Contents
Do you apply p value adjustment in pairwise comparisons?
In my opinion, whether or not you apply a p-value adjustment depends on how conservative you want to be with the comparisons of groups. If you want to maximize the chances of identifying potential “real” differences, you would apply no adjustment.
Is there a way to adjust the p value?
Given a set of p-values, returns p-values adjusted using one of several methods. numeric vector of p-values (possibly with NA s).
How is the p-value of a Bonferroni calculated?
This is an unadjusted p-value. To obtain the corrected p-value, we simply multiply the uncorrected p-value of .016 by 3, which equals .048. Since this value is less than .05, we would conclude that the difference was significant.
When to reject a null hypothesis with an adjusted p-value?
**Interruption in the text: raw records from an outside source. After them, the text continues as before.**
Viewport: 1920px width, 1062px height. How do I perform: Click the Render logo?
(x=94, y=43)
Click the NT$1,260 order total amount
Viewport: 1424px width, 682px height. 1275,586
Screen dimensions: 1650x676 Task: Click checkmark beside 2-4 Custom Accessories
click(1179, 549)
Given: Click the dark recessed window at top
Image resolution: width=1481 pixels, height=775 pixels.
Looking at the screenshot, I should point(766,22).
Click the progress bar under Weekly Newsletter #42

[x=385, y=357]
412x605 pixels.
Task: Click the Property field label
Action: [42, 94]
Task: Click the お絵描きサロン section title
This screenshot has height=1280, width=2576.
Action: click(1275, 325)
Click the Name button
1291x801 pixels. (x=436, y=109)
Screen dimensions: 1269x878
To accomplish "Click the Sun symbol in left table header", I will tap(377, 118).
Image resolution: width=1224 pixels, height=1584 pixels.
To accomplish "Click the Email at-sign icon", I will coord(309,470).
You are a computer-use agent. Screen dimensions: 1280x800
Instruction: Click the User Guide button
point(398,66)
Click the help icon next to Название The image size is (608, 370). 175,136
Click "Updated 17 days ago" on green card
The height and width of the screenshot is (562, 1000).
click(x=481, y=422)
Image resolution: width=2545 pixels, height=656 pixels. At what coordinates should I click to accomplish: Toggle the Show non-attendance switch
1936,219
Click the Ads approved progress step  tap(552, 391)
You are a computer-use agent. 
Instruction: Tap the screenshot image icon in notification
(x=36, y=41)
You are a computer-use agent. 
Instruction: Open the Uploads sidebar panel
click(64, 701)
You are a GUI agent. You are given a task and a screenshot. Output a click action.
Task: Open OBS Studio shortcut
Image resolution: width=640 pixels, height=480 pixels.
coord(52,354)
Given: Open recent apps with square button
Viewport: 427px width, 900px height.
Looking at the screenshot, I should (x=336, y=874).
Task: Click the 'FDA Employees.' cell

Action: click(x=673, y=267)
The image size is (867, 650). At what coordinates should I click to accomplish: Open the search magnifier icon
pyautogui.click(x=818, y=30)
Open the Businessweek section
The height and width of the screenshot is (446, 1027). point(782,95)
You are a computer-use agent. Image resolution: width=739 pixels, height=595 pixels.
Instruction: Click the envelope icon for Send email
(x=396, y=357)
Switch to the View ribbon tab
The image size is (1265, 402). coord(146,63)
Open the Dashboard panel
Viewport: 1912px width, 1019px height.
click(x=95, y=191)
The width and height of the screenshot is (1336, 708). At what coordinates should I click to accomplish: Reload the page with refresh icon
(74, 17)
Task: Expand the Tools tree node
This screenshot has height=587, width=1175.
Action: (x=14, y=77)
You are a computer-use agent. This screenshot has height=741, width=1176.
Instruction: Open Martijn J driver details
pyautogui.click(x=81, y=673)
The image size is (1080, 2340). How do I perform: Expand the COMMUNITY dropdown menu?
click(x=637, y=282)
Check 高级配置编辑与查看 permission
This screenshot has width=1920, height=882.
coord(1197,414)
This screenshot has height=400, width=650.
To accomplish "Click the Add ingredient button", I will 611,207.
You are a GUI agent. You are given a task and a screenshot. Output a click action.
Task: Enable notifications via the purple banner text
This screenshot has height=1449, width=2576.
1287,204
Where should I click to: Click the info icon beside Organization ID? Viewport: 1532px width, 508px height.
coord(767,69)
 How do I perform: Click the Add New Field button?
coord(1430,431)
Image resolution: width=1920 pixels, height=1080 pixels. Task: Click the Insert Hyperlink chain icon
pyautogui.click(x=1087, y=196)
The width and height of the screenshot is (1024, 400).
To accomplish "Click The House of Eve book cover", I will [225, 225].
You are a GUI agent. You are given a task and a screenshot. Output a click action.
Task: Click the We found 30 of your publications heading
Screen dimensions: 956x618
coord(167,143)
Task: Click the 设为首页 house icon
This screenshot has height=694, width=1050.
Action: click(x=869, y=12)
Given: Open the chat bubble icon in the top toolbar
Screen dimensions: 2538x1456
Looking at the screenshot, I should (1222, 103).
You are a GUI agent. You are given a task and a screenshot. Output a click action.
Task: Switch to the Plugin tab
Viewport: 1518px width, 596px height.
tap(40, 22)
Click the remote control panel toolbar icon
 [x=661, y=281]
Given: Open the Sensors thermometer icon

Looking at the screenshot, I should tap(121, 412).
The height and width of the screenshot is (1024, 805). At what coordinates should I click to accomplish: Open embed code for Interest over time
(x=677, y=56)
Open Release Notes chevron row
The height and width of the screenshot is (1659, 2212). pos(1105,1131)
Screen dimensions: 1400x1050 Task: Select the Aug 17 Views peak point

If the adjusted p-value is less than alpha, reject the null hypothesis and conclude that the difference between a pair of group means is statistically significant. The adjusted p-value also represents the smallest family error rate at which a particular null hypothesis is rejected.
Which is the best model for pairwise comparisons?
I need assistance with interpreting the outcome of my pairwise comparisons from my datasets. I’ve been running a glmer mixed models and selecting the best model using the AIC criteria. This is the ANOVA outcome from my model which had the lowest AIC:
How are LS means used in analysis of covariance?
In simple analysis-of-covariance models, LS means are the same as covariate-adjusted means. In unbalanced factorial experiments, LS means for each factor mimic the main-e\ects means but are adjusted for imbalance. The latter interpretation is quite similar to the \nweighted means” method for unbalanced data, as presented in old design books.
What is the purpose of the lsmeans package?
linear contrasts among predictions. The lsmeans package provides a simple way of obtaining least-squares means and contrasts thereof. It supports many models tted by R core packages (as well as a few key contributed ones) that t linear or mixed models, and provides a simple way of extending it to cover more model classes. 1 Introduction
How to adjust for multiple comparisons with lsmeans?
Both of the lsmeans statements you show generate lists of lsmobj s, and each element of those lists is handled separately. If you want to incorporate an overall adjustment for two or more lists combined, it is technical and it takes a bit of work.
How to adjust pairwise differences in proc mixed?
By default, PROC MIXED adjusts all pairwise differences unless you specify ADJUST=DUNNETT, in which case PROC MIXED analyzes all differences with a control level. The ADJUST= option implies the DIFF option.
How to test pairwise comparisons among factor1 levels?
Using R’s lsmeans, I’m testing the pairwise comparisons among factor1 levels for each different combination of factor2 and factor3 levels: (model was produced by lmer ).